■ EXERCISE DIRECTIONS
This task calls for copying every line in the data below that contains the word "heading".

■ Stored records
=== Begin Enclosure ===

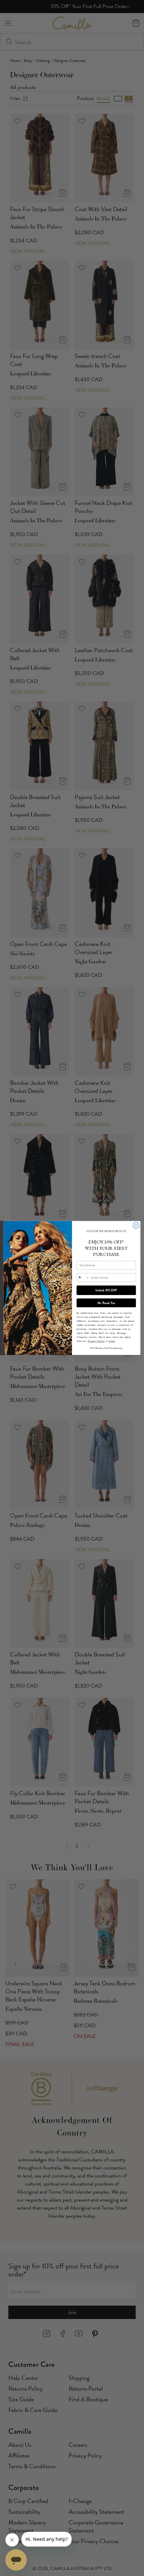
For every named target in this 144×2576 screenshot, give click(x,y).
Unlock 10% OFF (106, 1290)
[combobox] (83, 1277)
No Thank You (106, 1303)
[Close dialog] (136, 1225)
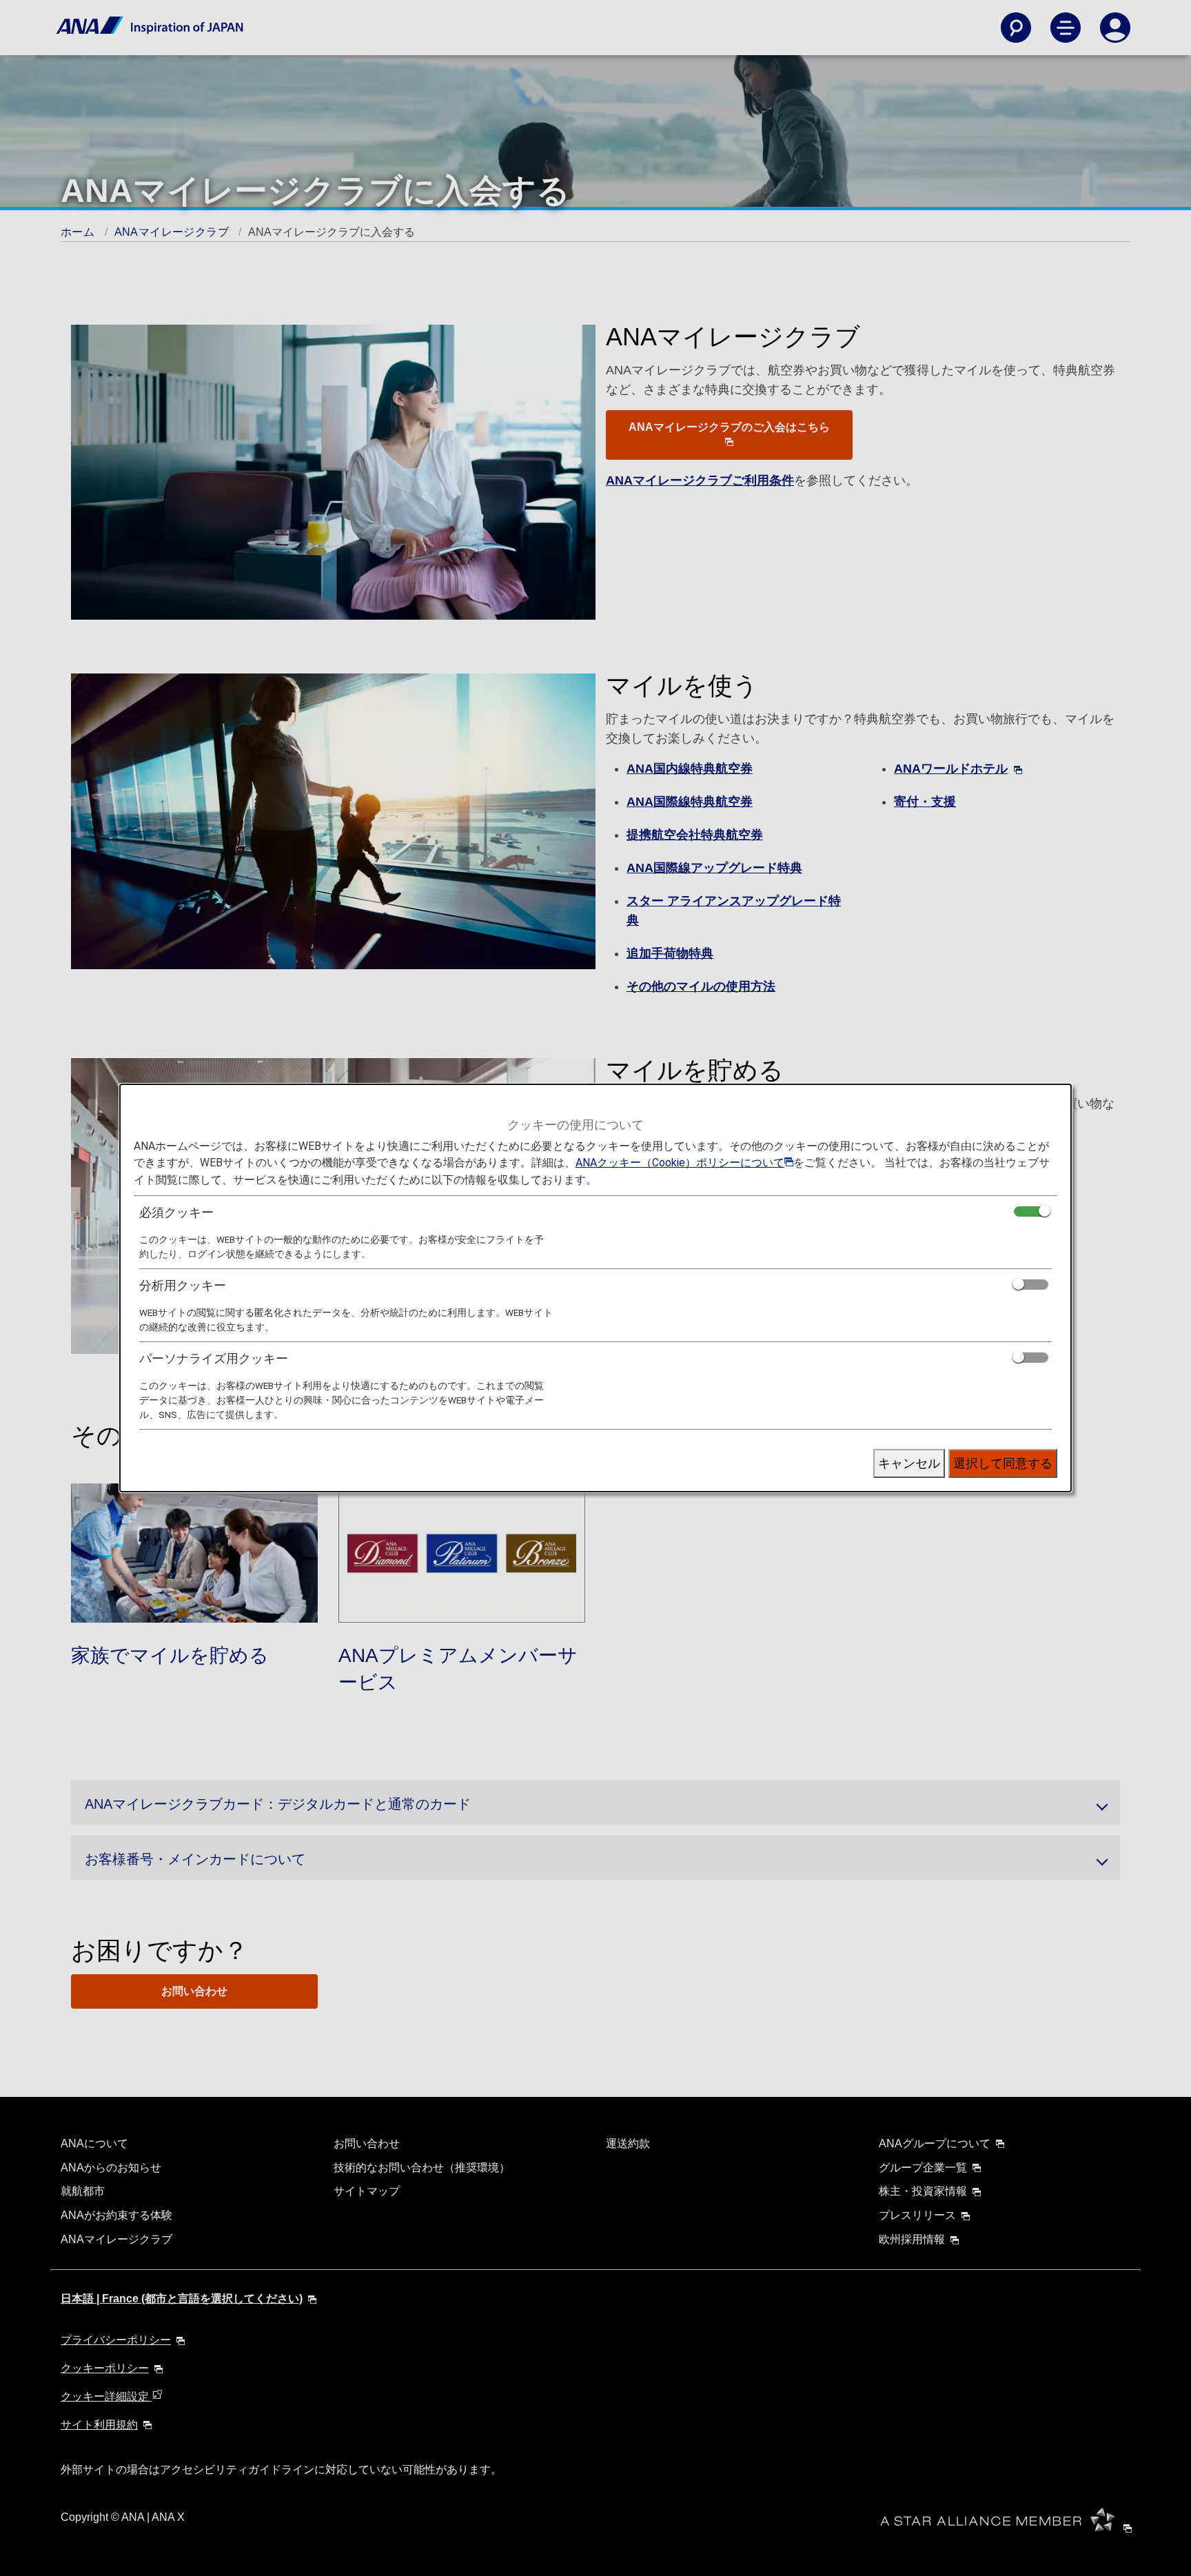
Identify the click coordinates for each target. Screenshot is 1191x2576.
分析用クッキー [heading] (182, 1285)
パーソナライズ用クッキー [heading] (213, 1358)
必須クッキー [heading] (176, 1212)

=== End Enclosure ===
=== Begin Enclosure ===

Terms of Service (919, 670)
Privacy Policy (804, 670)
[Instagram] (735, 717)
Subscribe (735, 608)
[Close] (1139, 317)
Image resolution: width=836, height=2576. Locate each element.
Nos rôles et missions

=== End Enclosure ===

■ WRITTEN ANSWER
分析用クッキー [heading] (182, 1285)
パーソナライズ用クッキー [heading] (213, 1358)
必須クッキー [heading] (176, 1212)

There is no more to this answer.